Bu hizmetkârlar içinde en kıymetli olanlardan biri de medyadaki uşaklardır. İş adamlarının ne kadar hayırsever olduklarına dair haberleri hiç eksik etmez burjuva medya. Güya onlar olmasa ekmek veren olmaz. İstihdam olmaz. Fakire yardım eli uzatan olmaz. Gerektiğinde insan hakları ve fırsat eşitliği masalları anlatılsa da, gelir dağılımındaki adaletsizlik ya yok sayılır ya da toplumu ayakta tutan bir denge unsuru olarak yansıtılır. Toplumu manipüle etmek için sorular ihtiyatla sorulur. Meselâ Türkiye’de yarı aç yarı tok yaşayan milyonlarca asgari ücretli varken, “Merkez Bankası Başkanının aldığı para cumhurbaşkanından, bakanlardan, başbakan ve vekillerden fazla” diye fırtınalar kopartılır. Ama medya burjuvazinin bu yüksek ücretli uşaklarının ücretlerini asgari ücretle kıyaslamaz.
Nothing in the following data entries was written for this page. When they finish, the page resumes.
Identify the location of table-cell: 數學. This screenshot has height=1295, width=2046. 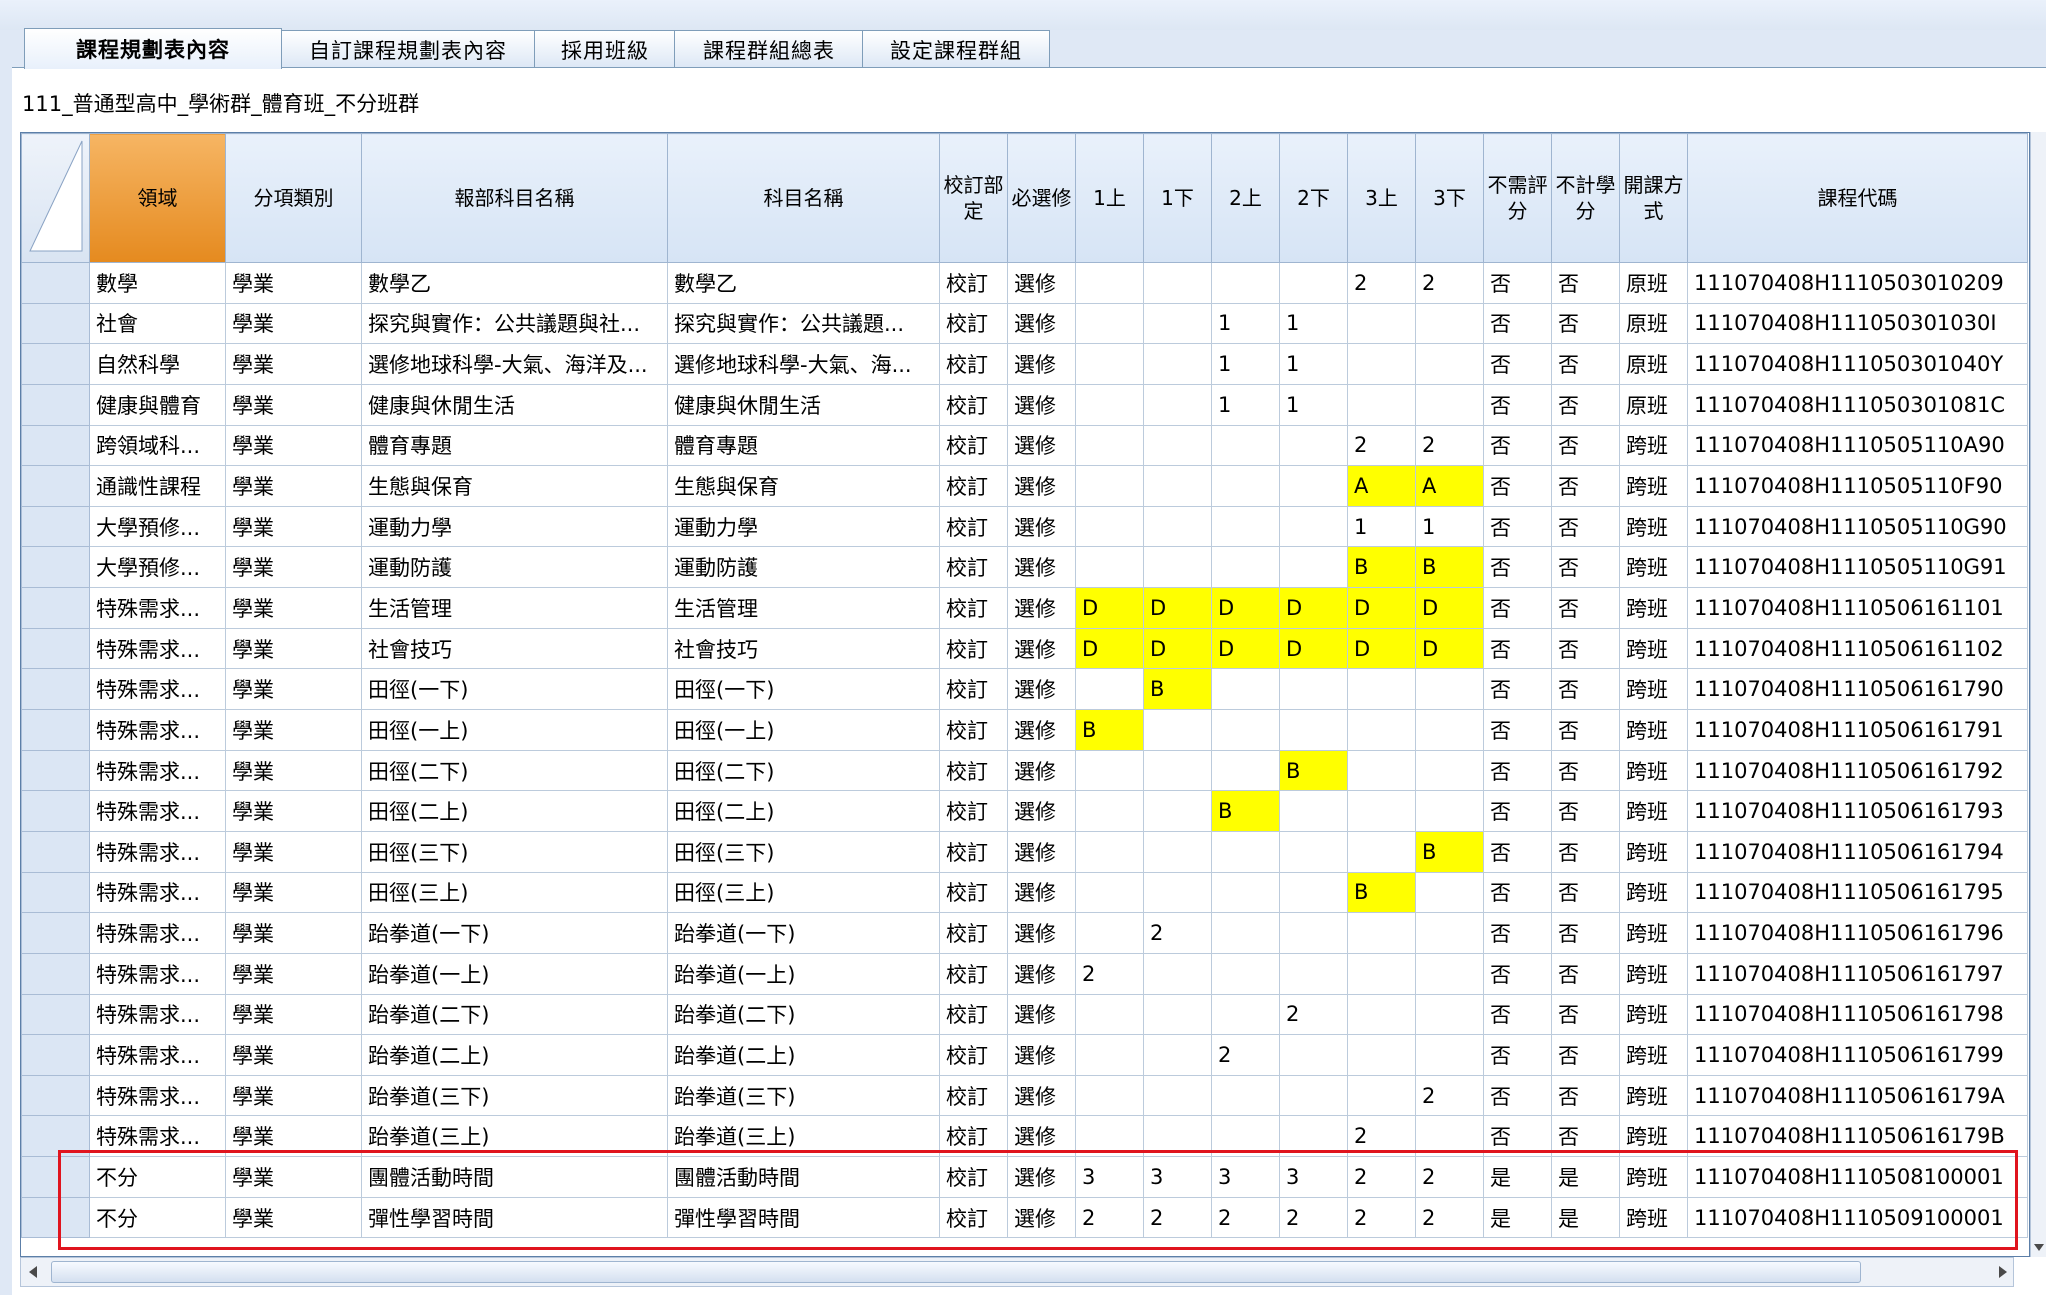
(158, 283).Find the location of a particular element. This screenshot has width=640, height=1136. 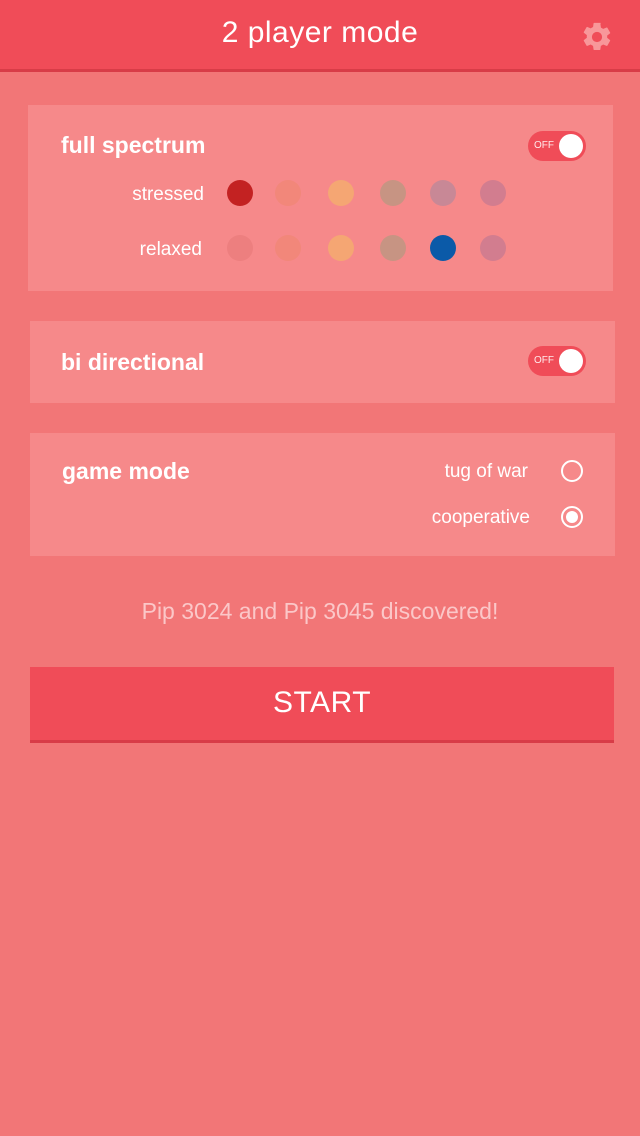

full-spectrum-title: full spectrum is located at coordinates (134, 145).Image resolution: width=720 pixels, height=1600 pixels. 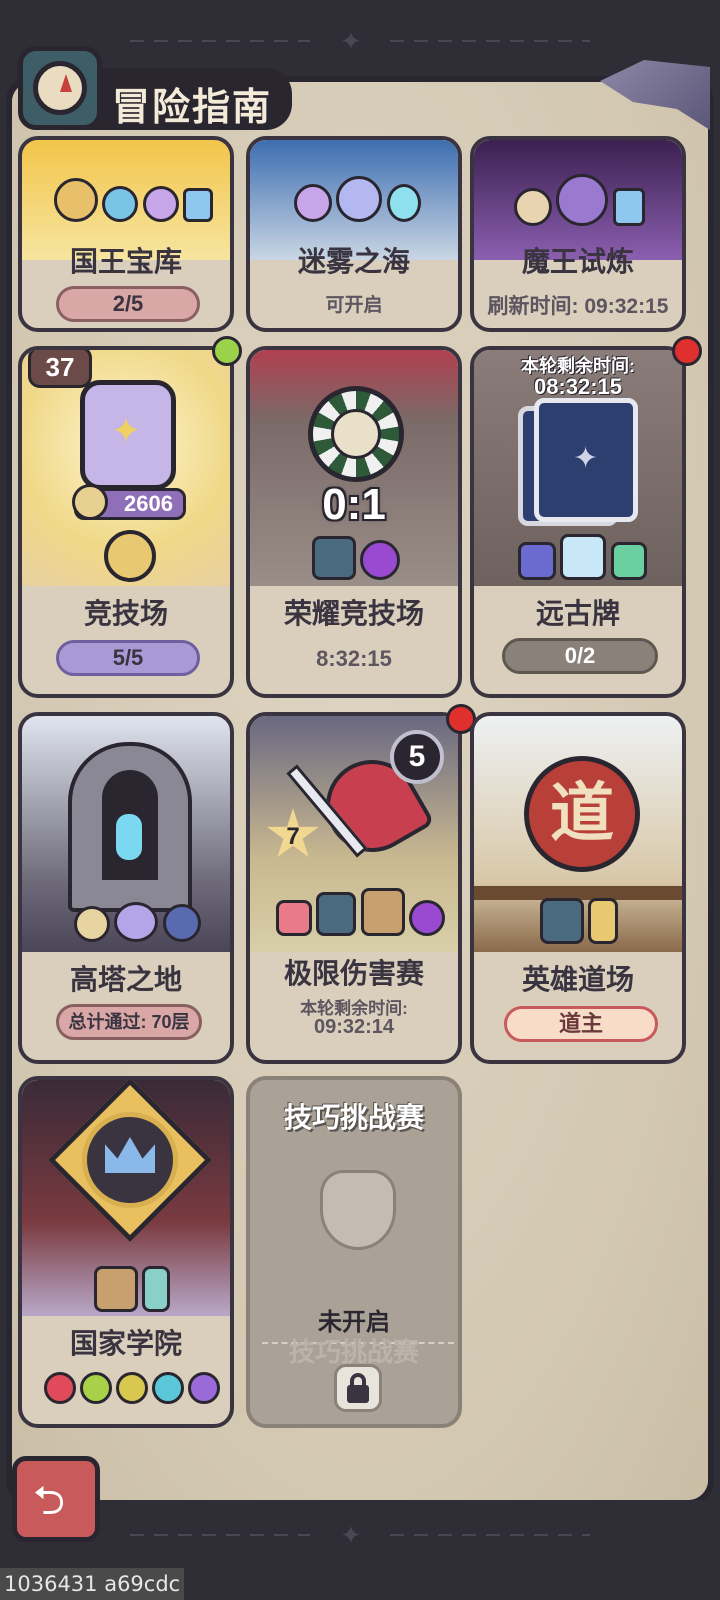 What do you see at coordinates (578, 980) in the screenshot?
I see `hero-dojo-name: 英雄道场` at bounding box center [578, 980].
Atalarımız “biri yer biri bakar kıyamet ondan kopar” demişler. İnsanın insanı sömürmesi elbet bir gün kıyameti koparacaktır. Doyuran, giydiren ama aç ve çıplak kalanlar, kurtuluşu ilmek ilmek örmesini de bileceklerdir. Sırtlarındaki kan emici asalakları yere serip, yeni bir dünya kurmak için yola çıkacaklardır. Ekim Devriminde yarım bıraktığı işi elbet tamamlayacaktır işçi sınıfı. Medyasıyla, sadık ve şişkin cüzdanlı uşaklarıyla ve bütün kokuşmuşluğuyla kapitalizm yeryüzünden silinmeden insanlığın binlerce yıllık özlemleri hayat bulamaz.
Bugün dünyanın dört bir tarafında yürüyüşe geçen açlık orduları, insanlığın özlemlerini gerçekleştirecek devrimci ayaklanmaların ön belirtileridir. Kapitalistlerin “sosyal patlamalar” söyleminin ardında işçi devrimlerinin korkusu vardır. Patronlar sınıfının önüne geçmeye çalıştığı ihtimal budur. İşçi sınıfı tüm dünyada ayağa kalktığında, birleşip saldırıya geçtiğinde, tüm sömürücüler ve uşakları insanlığa kaybettirdiklerinin diyetini ödeyecekler. Bu defa işçiler değil onlar kaderlerine razı olmak zorunda kalacaklar ve düşecekler insanlığın yakasından.